Excerpts from a dataset:

☆ ☆ ☆ ☆

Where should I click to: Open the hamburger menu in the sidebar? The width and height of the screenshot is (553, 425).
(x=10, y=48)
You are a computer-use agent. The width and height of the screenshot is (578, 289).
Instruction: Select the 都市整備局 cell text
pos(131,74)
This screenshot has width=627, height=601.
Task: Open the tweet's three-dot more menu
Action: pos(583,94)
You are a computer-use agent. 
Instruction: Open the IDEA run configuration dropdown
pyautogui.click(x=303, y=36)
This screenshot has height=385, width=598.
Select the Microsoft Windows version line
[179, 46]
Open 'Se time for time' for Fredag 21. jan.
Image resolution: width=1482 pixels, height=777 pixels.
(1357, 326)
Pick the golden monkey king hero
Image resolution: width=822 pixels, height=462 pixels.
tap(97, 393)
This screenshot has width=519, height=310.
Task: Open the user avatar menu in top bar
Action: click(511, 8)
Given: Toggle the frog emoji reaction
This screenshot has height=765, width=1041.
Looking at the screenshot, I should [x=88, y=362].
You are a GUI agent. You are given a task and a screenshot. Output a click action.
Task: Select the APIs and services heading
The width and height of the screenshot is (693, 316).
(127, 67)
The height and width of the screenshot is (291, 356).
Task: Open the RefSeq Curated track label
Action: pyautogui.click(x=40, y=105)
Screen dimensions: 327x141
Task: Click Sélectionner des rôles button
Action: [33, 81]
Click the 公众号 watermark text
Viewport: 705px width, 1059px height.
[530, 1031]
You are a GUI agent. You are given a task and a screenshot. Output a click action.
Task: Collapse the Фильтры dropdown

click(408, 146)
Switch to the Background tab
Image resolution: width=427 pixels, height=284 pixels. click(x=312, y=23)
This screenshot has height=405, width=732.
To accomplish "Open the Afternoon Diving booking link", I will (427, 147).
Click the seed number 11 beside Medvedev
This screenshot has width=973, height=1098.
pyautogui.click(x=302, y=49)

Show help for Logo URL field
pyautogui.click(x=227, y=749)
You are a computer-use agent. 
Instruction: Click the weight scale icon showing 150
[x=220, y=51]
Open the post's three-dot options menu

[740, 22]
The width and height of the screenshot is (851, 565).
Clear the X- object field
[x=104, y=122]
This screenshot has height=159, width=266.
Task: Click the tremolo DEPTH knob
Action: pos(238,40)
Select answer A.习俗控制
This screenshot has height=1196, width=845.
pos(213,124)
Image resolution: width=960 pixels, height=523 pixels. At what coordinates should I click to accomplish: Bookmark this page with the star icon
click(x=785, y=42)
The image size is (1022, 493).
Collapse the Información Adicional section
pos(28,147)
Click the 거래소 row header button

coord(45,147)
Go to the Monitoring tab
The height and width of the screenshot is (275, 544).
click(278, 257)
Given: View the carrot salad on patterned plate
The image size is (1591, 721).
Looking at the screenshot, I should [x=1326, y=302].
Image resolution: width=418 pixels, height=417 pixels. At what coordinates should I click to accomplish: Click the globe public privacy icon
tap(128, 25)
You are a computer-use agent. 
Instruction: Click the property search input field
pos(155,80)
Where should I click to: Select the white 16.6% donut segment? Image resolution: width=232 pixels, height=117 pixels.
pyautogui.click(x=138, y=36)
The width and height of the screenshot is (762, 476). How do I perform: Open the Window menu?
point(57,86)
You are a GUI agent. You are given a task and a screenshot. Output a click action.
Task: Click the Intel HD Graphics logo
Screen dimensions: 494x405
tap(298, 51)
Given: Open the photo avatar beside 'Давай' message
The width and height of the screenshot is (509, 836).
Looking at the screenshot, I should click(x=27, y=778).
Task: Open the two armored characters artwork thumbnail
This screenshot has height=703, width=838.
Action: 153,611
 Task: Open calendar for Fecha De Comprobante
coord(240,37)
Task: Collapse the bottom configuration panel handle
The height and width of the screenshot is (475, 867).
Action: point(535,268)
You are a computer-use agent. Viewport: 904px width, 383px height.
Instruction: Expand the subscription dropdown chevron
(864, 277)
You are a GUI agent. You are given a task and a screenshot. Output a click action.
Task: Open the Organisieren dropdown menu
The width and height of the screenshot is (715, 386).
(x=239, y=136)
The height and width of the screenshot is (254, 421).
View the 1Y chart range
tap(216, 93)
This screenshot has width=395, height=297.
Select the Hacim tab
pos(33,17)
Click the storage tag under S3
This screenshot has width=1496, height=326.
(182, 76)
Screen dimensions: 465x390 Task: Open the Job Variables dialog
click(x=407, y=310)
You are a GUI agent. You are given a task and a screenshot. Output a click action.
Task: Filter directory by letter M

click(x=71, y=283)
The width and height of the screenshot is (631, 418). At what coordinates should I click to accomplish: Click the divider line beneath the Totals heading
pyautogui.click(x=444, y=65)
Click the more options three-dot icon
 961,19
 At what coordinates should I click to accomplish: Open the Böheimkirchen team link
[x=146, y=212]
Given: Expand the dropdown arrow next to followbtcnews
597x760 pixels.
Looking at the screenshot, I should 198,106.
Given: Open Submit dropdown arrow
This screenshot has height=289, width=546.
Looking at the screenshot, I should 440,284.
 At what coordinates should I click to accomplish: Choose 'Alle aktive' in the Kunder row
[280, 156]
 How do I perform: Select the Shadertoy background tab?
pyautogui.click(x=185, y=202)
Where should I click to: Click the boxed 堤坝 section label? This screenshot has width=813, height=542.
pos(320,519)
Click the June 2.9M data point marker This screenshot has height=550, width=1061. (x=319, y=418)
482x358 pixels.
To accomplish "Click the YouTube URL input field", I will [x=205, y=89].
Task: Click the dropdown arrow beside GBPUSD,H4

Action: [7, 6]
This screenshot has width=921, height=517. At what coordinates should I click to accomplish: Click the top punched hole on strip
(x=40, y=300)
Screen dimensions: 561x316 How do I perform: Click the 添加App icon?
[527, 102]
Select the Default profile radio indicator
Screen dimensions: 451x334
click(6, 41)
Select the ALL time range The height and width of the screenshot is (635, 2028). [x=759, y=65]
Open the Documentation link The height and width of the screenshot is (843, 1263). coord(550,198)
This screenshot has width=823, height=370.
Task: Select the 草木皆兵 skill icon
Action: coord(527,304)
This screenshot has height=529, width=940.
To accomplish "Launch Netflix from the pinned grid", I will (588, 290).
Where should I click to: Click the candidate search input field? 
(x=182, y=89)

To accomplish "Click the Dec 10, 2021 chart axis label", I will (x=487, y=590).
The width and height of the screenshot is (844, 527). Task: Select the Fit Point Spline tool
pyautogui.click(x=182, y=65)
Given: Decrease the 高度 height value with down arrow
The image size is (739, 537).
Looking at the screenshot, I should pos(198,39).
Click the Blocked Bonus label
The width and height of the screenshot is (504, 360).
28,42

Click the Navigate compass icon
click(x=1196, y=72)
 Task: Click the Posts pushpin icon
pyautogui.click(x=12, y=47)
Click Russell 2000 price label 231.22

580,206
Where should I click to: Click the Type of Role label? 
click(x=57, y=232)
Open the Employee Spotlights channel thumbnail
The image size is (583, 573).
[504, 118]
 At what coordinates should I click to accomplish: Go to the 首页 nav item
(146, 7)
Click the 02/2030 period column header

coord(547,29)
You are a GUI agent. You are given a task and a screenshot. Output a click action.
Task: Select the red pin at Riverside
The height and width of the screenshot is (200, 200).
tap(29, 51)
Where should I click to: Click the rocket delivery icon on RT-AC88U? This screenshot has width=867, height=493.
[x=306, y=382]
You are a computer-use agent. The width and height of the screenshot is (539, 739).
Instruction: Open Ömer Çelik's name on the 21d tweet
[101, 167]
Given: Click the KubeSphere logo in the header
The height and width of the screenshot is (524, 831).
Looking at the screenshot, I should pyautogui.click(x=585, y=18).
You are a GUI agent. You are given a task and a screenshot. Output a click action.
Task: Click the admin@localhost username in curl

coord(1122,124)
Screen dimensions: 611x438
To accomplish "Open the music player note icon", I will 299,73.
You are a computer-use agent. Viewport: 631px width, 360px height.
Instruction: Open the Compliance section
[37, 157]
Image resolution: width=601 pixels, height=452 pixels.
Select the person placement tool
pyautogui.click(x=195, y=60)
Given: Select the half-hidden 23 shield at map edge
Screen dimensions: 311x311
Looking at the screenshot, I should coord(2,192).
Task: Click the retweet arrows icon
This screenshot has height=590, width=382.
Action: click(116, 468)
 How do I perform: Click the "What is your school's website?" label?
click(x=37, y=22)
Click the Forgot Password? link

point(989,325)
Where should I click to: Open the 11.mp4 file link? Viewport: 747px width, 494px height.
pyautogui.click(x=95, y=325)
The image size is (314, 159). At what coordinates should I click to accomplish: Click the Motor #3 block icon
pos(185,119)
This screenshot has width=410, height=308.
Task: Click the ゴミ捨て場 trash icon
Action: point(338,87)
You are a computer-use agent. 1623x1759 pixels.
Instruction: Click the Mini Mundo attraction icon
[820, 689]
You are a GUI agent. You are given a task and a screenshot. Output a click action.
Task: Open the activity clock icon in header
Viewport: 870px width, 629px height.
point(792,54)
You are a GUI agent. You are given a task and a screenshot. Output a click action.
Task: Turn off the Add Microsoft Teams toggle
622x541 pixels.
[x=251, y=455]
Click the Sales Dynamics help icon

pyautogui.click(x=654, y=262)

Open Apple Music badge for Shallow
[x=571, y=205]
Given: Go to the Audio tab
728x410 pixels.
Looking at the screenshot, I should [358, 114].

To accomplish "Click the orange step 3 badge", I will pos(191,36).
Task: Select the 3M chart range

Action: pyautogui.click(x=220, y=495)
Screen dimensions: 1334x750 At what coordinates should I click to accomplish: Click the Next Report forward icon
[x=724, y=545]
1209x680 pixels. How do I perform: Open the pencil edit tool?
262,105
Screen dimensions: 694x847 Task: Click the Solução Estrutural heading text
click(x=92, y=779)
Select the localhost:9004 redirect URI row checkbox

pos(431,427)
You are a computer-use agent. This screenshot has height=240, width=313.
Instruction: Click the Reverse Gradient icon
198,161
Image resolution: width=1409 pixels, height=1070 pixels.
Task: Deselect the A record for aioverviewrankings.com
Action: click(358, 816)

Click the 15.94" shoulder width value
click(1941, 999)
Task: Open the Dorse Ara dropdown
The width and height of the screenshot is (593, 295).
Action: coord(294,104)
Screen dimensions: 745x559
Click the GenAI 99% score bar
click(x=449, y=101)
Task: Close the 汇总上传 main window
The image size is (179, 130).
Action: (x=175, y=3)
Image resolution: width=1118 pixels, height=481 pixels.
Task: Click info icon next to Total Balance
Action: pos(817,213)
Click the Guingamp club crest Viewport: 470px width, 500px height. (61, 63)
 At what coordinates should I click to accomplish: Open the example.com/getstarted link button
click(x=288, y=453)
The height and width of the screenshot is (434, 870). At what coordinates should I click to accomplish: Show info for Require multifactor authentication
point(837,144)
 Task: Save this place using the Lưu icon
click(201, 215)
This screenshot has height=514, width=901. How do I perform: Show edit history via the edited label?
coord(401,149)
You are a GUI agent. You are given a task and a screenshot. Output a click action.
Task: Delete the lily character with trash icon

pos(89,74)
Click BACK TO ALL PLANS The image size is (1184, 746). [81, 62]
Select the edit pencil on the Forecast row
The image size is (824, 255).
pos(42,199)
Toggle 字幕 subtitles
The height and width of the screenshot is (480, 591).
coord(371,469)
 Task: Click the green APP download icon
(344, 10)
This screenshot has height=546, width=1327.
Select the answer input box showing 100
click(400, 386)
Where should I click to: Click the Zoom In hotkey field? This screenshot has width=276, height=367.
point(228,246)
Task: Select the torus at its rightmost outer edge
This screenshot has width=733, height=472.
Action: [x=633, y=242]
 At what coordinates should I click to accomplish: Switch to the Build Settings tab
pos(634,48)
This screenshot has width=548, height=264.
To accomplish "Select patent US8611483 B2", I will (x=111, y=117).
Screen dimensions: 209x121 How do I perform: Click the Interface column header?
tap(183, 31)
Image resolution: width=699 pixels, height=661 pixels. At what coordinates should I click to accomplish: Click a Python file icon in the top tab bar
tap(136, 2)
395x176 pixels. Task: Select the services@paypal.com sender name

☆ ☆ ☆ ☆

▶ _ACTIVITY_
Of the entries listed above, reproduce only the lines starting at the line containing "Image resolution: width=1482" and ending at the line containing "Task: Select the APIs and services heading". Include both, exactly as they stand.

▶ _EXERCISE RESULT_
Image resolution: width=1482 pixels, height=777 pixels.
(1357, 326)
Pick the golden monkey king hero
Image resolution: width=822 pixels, height=462 pixels.
tap(97, 393)
This screenshot has width=519, height=310.
Task: Open the user avatar menu in top bar
Action: click(511, 8)
Given: Toggle the frog emoji reaction
This screenshot has height=765, width=1041.
Looking at the screenshot, I should [x=88, y=362].
You are a GUI agent. You are given a task and a screenshot. Output a click action.
Task: Select the APIs and services heading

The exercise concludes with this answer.